--- Record set Enclosed Below ---

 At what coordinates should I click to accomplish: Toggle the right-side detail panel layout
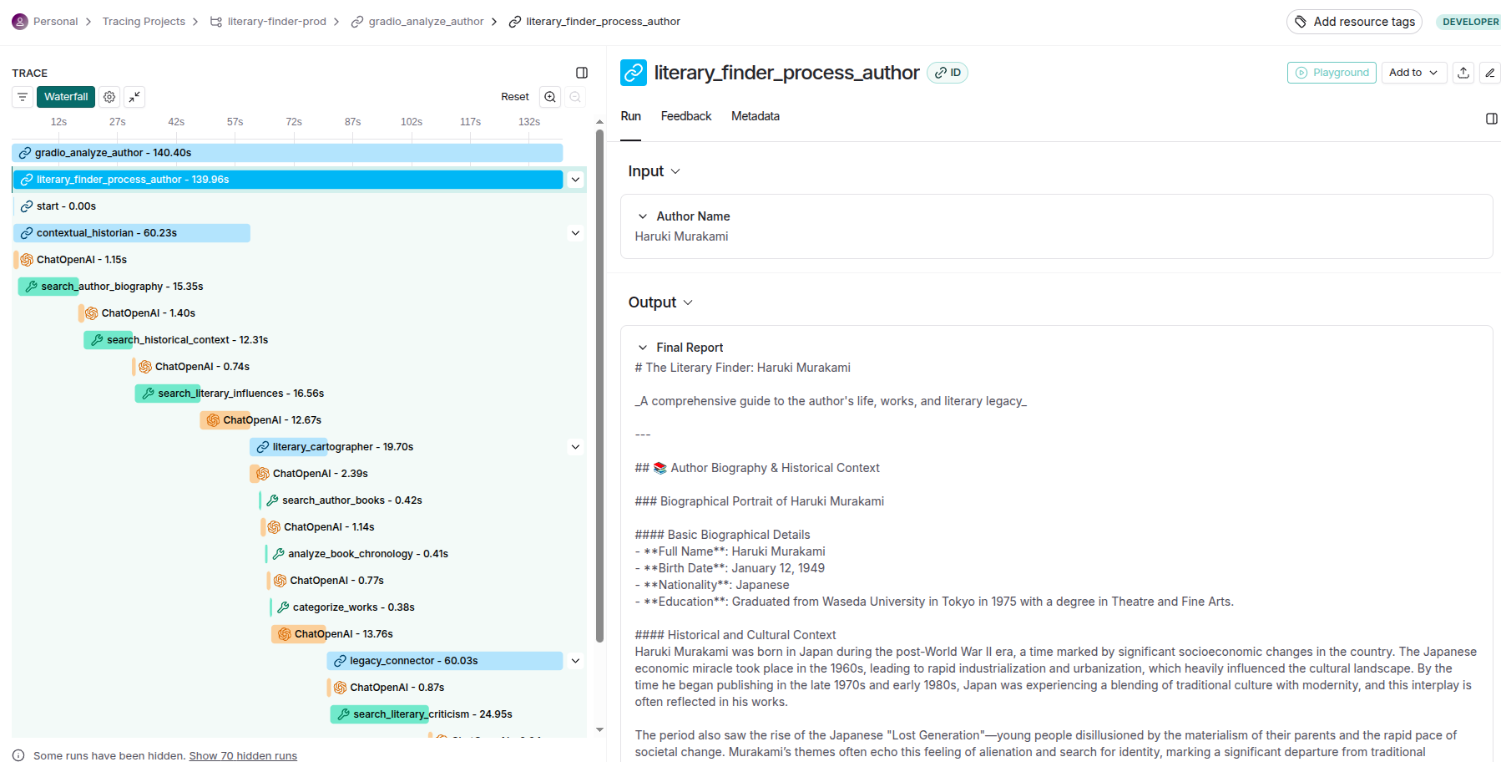[x=1492, y=119]
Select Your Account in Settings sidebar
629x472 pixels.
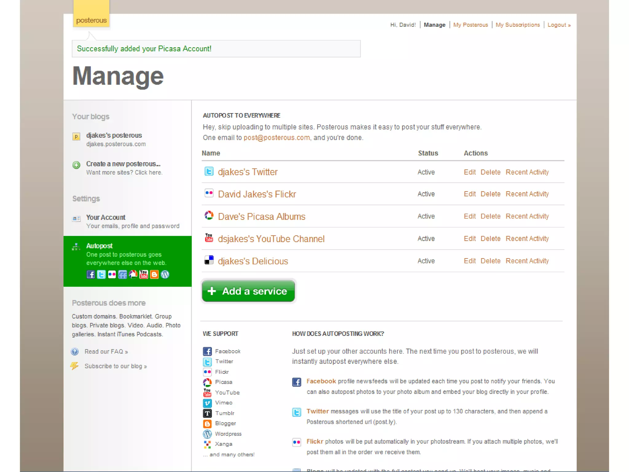pos(106,218)
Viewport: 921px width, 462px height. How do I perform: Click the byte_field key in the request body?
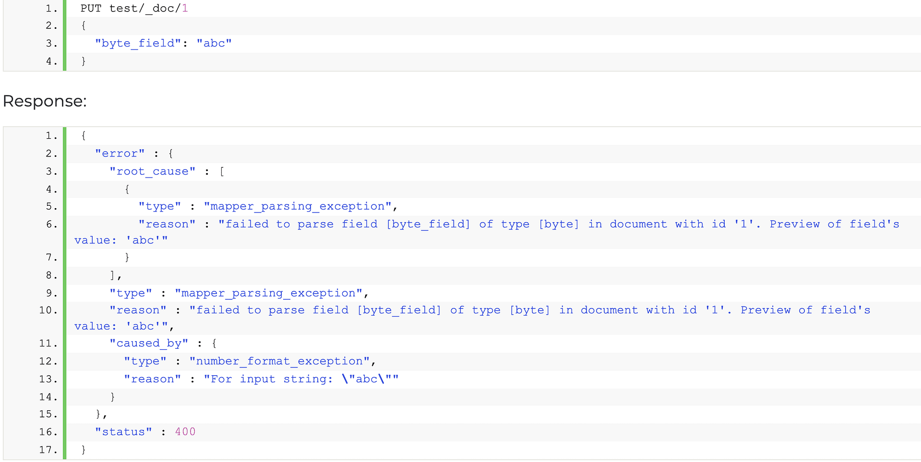(138, 43)
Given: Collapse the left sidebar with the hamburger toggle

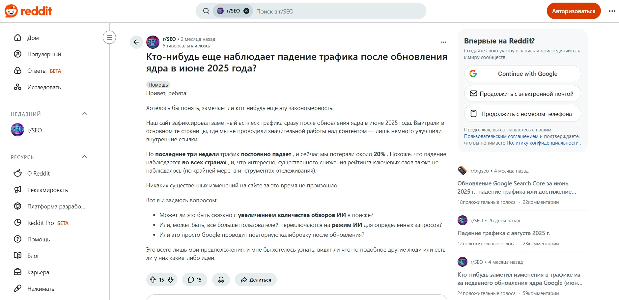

--- End of Enclosed Record set ---

__Task to complete__:
For the word "sidebar", find every line in the data that holds it and copy that line.

__Solution__:
Select Your Account in Settings sidebar
Given: Collapse the left sidebar with the hamburger toggle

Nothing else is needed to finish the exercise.